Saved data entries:

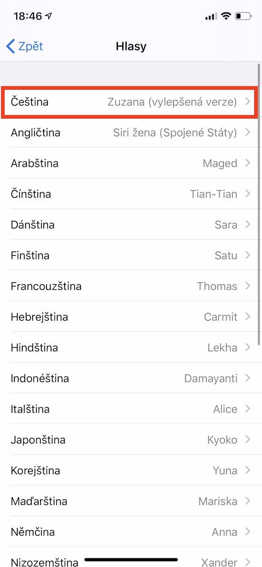
Task: Open the Angličtina voice row
Action: pyautogui.click(x=131, y=132)
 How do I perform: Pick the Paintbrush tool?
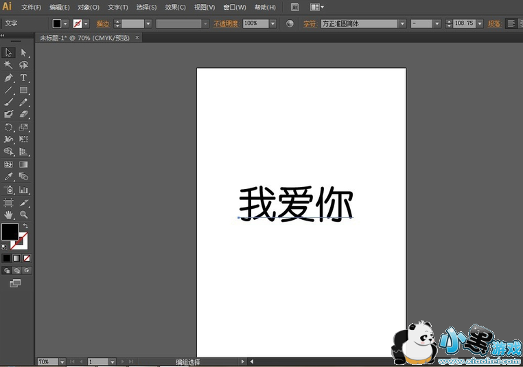(x=8, y=102)
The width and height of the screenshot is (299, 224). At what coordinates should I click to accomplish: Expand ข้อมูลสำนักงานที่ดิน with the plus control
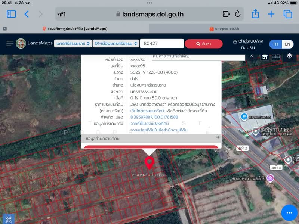tap(218, 137)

Aim of the task | Word-for-word restatement: every line from the one with "The width and" through the final line of the data, both ends included, pictures excluded.

Solved problem |
The width and height of the screenshot is (299, 224). At what coordinates should I click to accomplish: Expand ข้อมูลสำนักงานที่ดิน with the plus control
tap(218, 137)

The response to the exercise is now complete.